Revise the rows from the one containing "Select the Landing label text" down to the one containing "pixels. click(x=343, y=14)", ends included, replacing "browser" with "web browser" and changing nothing else. Return only those rows, and leave out the pictures.

* Items
════════════════════
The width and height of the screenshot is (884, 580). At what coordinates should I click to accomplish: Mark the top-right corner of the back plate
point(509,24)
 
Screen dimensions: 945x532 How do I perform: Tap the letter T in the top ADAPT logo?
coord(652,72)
════════════════════
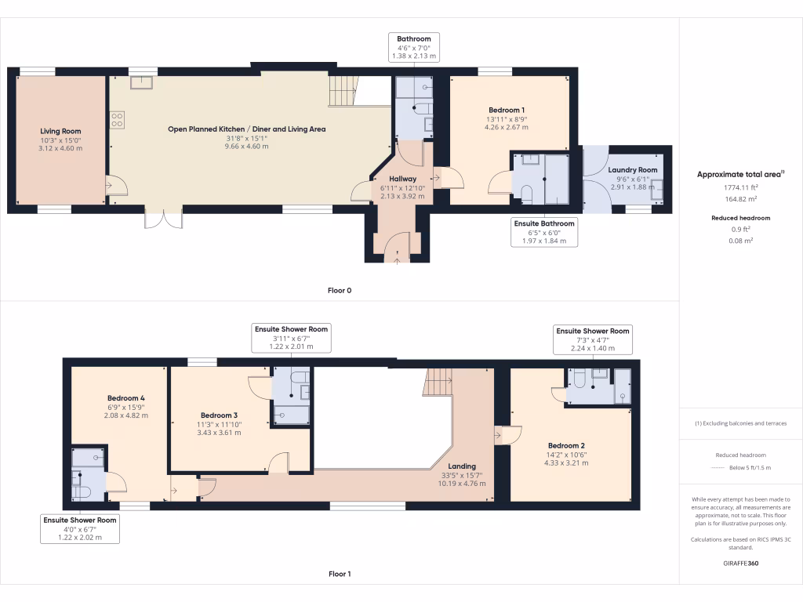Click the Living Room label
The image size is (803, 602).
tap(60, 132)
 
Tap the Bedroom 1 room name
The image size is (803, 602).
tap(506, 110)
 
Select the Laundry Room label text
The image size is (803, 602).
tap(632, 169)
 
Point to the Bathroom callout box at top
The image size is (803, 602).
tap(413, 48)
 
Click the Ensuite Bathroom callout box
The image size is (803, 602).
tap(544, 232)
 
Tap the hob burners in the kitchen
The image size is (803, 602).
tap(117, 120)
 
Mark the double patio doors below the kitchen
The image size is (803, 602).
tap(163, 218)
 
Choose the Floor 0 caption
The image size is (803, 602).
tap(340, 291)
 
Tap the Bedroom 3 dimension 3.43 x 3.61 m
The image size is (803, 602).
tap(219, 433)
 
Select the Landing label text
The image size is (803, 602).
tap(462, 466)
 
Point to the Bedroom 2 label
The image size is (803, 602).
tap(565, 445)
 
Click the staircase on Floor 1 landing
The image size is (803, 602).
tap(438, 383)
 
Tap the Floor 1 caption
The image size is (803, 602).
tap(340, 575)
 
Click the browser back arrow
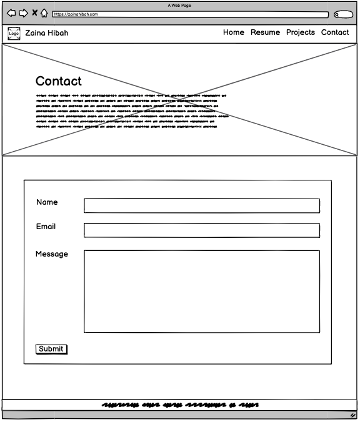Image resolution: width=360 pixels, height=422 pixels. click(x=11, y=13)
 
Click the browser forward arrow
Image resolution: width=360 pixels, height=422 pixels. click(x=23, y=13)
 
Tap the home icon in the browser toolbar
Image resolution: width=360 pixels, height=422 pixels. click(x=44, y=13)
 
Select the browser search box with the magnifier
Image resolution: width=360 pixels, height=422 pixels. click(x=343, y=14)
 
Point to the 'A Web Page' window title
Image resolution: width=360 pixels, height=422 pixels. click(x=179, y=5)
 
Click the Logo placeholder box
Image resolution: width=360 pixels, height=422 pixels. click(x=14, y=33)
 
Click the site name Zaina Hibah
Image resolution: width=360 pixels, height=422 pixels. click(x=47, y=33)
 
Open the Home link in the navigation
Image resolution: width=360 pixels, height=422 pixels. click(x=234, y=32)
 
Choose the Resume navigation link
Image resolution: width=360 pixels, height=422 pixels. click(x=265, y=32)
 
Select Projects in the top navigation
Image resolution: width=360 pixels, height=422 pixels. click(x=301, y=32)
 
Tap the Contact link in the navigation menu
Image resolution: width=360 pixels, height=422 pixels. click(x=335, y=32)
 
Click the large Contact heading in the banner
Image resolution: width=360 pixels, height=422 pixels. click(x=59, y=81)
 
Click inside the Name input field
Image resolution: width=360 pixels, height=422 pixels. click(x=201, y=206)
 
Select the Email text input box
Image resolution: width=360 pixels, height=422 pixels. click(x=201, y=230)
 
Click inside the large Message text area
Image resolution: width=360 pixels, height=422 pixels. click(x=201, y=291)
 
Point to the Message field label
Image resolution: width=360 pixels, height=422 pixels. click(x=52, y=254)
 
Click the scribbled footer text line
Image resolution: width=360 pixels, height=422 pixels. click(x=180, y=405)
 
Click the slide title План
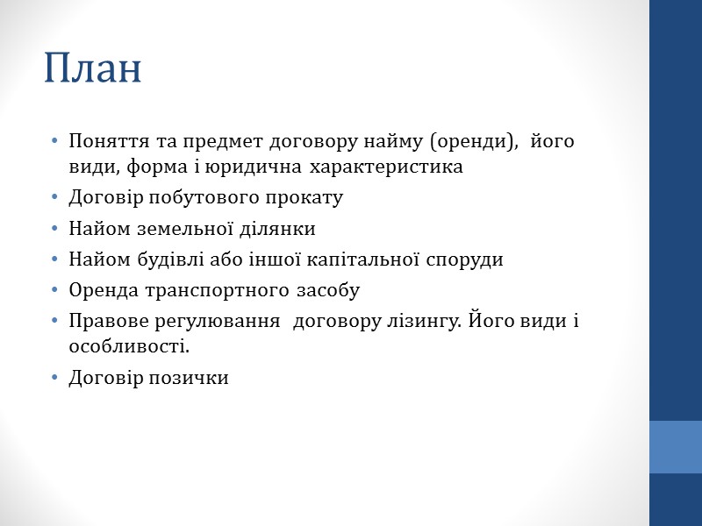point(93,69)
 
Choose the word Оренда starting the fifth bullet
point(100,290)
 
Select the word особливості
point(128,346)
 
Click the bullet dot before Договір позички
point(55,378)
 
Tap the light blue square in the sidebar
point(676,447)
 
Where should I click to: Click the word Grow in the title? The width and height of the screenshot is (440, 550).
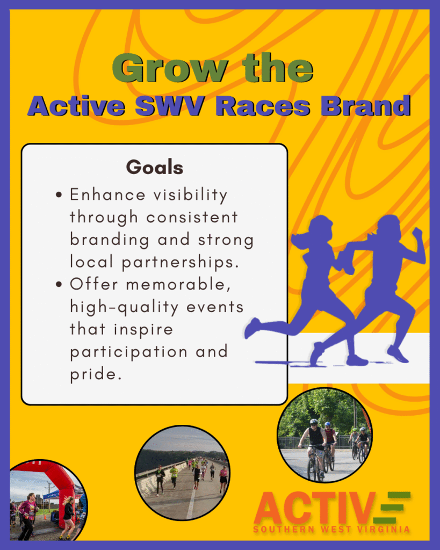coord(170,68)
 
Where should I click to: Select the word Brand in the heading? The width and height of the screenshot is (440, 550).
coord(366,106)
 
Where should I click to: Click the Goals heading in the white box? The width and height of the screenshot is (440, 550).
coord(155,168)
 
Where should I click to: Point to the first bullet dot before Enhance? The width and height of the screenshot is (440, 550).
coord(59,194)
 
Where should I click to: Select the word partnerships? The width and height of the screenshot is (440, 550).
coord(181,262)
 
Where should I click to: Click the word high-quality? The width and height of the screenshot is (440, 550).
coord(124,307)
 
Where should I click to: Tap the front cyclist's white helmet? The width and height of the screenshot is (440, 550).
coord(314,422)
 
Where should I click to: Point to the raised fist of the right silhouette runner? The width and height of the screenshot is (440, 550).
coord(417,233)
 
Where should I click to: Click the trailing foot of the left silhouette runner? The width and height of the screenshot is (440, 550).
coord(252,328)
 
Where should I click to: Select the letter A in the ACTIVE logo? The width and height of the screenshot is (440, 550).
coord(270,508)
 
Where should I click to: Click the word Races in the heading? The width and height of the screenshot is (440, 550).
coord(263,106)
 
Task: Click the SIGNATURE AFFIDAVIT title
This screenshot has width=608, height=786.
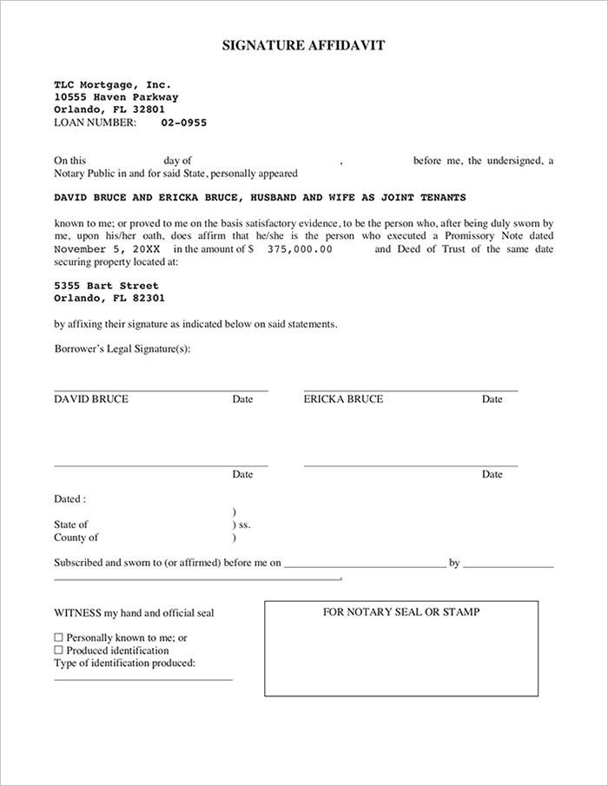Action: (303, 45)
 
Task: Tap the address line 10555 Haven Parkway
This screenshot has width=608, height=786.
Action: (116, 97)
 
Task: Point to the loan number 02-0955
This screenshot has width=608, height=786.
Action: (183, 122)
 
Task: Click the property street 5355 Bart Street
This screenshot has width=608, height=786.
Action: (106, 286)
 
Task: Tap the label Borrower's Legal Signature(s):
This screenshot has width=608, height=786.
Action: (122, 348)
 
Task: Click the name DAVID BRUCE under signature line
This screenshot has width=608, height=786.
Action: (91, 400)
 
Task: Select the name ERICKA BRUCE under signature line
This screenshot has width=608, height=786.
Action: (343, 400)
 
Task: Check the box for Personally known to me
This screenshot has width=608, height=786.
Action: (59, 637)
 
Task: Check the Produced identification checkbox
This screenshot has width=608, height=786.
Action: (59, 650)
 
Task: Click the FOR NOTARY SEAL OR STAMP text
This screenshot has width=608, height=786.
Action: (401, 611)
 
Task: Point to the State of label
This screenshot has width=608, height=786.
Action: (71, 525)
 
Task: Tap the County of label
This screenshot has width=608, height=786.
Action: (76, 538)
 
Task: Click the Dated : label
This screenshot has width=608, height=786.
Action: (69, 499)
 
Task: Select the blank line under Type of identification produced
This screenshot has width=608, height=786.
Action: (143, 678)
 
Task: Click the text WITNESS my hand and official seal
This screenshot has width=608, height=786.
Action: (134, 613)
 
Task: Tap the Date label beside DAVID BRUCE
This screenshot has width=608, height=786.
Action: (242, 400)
════════════════════
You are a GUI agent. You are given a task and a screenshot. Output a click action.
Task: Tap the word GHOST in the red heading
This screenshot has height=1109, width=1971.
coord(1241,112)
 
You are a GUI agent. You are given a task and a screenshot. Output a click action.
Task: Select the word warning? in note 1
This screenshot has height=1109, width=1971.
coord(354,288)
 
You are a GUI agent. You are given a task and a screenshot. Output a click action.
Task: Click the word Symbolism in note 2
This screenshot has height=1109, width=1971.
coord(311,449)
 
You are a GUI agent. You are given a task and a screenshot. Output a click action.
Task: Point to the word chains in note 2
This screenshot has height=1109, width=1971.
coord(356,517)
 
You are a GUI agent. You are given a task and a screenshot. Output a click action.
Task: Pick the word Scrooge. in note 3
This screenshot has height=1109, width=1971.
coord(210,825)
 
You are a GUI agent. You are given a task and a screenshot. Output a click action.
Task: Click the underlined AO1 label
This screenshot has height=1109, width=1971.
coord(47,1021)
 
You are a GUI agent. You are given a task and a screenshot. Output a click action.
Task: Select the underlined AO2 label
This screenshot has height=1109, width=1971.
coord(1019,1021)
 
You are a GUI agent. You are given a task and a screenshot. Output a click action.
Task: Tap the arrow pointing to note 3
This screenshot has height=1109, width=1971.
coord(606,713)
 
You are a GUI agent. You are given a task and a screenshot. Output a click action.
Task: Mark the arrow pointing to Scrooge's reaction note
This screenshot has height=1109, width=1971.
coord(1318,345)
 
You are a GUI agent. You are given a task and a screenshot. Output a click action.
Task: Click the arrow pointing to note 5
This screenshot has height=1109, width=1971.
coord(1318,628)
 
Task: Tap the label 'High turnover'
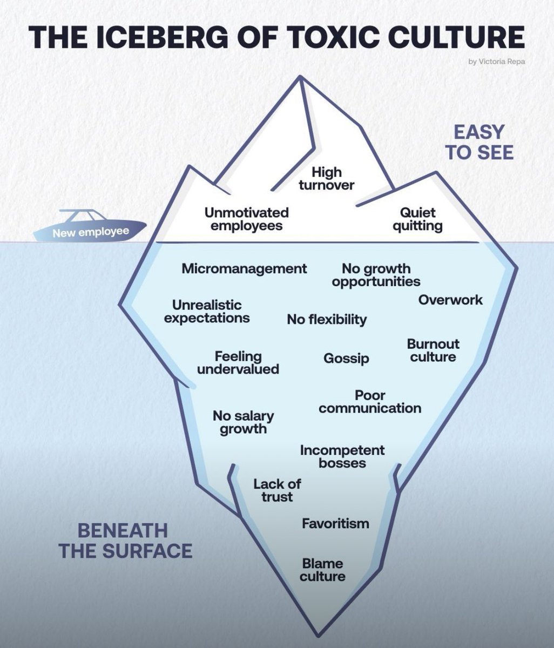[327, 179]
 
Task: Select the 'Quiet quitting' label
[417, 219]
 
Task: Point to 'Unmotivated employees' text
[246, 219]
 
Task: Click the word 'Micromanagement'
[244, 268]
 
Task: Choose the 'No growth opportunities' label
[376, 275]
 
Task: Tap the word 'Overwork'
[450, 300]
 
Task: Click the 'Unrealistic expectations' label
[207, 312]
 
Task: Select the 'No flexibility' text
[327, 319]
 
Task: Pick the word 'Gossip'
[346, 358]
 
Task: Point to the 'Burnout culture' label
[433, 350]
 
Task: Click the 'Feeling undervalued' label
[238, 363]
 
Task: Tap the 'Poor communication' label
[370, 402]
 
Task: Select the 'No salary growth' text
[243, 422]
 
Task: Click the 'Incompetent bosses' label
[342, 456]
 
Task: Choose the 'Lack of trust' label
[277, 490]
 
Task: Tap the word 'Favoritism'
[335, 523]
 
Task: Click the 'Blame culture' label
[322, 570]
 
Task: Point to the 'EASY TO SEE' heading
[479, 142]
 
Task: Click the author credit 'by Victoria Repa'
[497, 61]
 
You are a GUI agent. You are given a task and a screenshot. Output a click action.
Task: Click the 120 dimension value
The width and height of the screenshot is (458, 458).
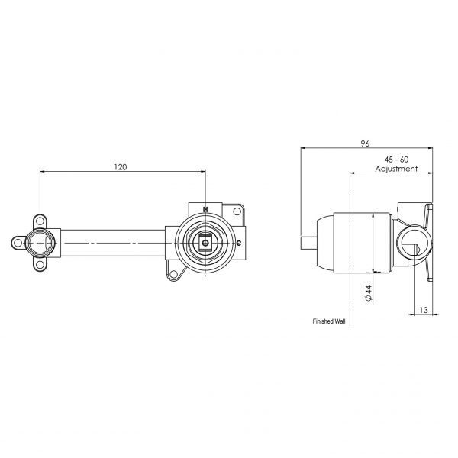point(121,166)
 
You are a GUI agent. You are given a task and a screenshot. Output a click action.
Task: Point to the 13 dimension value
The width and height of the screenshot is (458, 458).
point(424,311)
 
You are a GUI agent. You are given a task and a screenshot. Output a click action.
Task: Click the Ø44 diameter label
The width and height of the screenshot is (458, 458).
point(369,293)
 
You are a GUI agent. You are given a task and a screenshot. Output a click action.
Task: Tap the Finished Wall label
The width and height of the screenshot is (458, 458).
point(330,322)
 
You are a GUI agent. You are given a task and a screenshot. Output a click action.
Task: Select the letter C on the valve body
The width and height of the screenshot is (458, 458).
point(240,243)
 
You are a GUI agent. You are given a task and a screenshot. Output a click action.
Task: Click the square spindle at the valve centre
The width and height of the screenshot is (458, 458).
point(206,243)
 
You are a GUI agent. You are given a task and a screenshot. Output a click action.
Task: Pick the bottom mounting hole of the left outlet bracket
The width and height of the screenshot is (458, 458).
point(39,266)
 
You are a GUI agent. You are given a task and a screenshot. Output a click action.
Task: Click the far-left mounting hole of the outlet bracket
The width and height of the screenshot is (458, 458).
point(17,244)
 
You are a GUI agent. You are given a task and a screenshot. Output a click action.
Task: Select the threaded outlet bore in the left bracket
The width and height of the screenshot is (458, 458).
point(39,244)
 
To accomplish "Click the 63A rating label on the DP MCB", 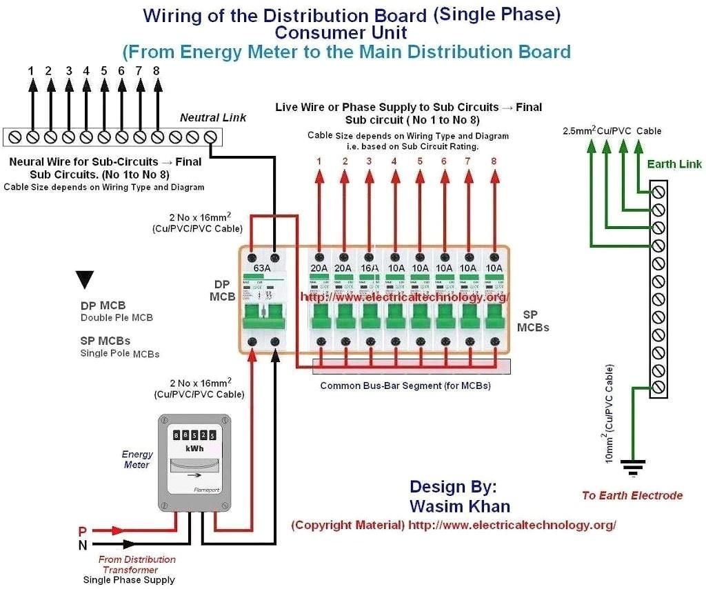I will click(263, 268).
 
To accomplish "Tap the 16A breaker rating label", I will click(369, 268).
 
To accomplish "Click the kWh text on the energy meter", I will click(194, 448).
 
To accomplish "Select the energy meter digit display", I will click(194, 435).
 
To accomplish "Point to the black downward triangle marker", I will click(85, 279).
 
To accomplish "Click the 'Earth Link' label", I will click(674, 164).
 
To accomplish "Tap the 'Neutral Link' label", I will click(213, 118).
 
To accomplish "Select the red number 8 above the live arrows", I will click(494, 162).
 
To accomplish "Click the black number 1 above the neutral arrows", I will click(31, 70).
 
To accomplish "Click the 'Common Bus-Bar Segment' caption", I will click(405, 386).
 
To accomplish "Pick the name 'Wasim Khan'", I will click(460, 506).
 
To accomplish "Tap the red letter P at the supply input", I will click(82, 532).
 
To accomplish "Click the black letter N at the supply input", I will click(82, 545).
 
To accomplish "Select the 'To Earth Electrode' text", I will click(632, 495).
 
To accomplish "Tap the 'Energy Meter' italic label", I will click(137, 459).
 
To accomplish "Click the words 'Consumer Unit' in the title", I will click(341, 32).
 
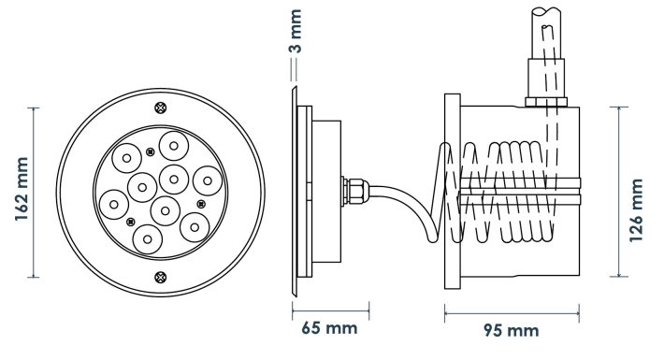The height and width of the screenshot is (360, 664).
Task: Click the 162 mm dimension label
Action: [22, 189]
════════════════════
* Exercise result
Select the Landing label text
The image size is (803, 602).
tap(462, 466)
 
Point to the Bedroom 2 label
The image size is (803, 602).
tap(565, 445)
 
Click the staircase on Floor 1 landing
The image size is (803, 602).
tap(438, 383)
 
Tap the Floor 1 caption
The image size is (803, 602).
tap(340, 575)
 
Click the web browser back arrow
Image resolution: width=360 pixels, height=422 pixels. click(x=11, y=13)
 
Click the web browser forward arrow
Image resolution: width=360 pixels, height=422 pixels. click(x=23, y=13)
 
Tap the home icon in the web browser toolbar
Image resolution: width=360 pixels, height=422 pixels. click(x=44, y=13)
 
Select the web browser search box with the magnifier
Image resolution: width=360 pixels, height=422 pixels. click(x=343, y=14)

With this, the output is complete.